What do you recall about your first time playing live?
In my mid-teens, about once a year the school would have a function, sort of a school dance thing. I’d just find anyone, some kid who had a drum kit or half a drum kit, and we’d rehearse for about 20 minutes and then we’d go on and play in front of people. I just remember it being a horrible train wreck. In later years, when I actually met more serious musicians, I remember jamming and that feeling, just the joy of when it all comes together, when you’re actually getting something right. That was very, very magical for me.
Have you ever had an embarrassing moment onstage, or a nightmare gig?
I’ve been a professional guitar player my entire life, so I’ve had many of those. I’m happy to say in recent years they’ve been a lot less frequent. I had one show with Dio, I think it was in Oxford, in England. The very first song was “Stand Up and Shout” from the Holy Diver album. I put my foot up on the wedge monitor, and there was no support behind it. I fell right over the thing.
The machine heads got all tangled in my hair, as the guitar was goin’ ruuuhhh-aarrrr-uuuuhh-aaaa! and feeding back as I was trying to yank it out. That was probably the worst. If you do this long enough, it’s guaranteed you will fall off the edge at least once in your career.
Is there a particular moment on the new Riverdogs album that makes you proud as a guitar player?
I’m totally happy with my guitar playing on this record. After all these years, I’m finally getting it down, finally finding my style. There’s a couple of songs where I really let it rip, like “Searching for a Signal”—the solo in that is just manic. “The Heart is a Mindless Bird,” there’s a coda at the end of that where it’s all guitar until the end. That was a lot of fun to do. But there’s a lot more solo stuff, too. God, any of the songs. I’m more than happy with what I played. I think it’s totally appropriate for the intent of the songs and of the band.

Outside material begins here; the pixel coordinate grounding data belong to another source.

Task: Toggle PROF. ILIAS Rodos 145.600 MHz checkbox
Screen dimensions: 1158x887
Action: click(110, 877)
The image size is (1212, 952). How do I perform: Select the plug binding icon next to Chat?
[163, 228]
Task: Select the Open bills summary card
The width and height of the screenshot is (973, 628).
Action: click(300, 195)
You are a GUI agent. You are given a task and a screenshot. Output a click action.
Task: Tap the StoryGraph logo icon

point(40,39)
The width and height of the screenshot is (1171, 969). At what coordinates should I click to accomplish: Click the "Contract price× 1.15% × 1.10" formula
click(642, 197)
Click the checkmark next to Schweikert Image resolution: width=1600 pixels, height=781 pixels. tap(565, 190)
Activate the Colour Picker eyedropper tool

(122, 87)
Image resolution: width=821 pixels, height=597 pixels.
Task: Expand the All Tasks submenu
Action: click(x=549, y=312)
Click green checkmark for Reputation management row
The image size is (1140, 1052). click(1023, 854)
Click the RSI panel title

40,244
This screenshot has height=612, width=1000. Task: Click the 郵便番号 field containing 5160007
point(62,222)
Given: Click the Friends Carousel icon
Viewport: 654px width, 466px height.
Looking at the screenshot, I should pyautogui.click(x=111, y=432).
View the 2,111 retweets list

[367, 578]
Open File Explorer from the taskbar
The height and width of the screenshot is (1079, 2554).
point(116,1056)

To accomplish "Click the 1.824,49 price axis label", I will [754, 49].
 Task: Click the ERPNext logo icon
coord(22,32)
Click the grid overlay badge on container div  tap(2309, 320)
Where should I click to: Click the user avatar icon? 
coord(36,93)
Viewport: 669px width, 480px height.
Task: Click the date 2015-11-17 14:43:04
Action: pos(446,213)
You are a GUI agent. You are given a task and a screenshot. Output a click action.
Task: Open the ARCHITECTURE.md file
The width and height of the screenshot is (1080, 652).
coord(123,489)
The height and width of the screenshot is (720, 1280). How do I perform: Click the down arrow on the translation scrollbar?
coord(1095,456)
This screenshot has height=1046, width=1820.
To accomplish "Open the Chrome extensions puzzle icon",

What is your favorite guitar or piece of gear?
Several years ago, I bought an Eventide Omnipressor. I took it on the road with me for a couple of tours, but it wouldn’t survive the truck; it was a little bit too delicate for roadwork. That’s a favorite piece of gear of mine, as far as rack gear goes. Gosh, guitars? I don’t know. I have so many Les Pauls now. Nothing that’s collectible or vintage, but I’ve got a lot of great instruments, like a ’56 Goldtop reissue that I’ve put a couple of Lindy Fralin hum-canceling P-100s in.
Do you have any advice for young players?
Yes—but I wouldn’t have listened to this when I was learning how to play guitar. Just to try and find your own style instead of trying to be someone else. When you’re starting off, you just want to play fast. It’s all about technique. I would have told my 15-, 16-year-old self to find your voice. Sometimes it’s your lack of technique that helps you find that style that’s unique to yourself. Embrace your inadequacies.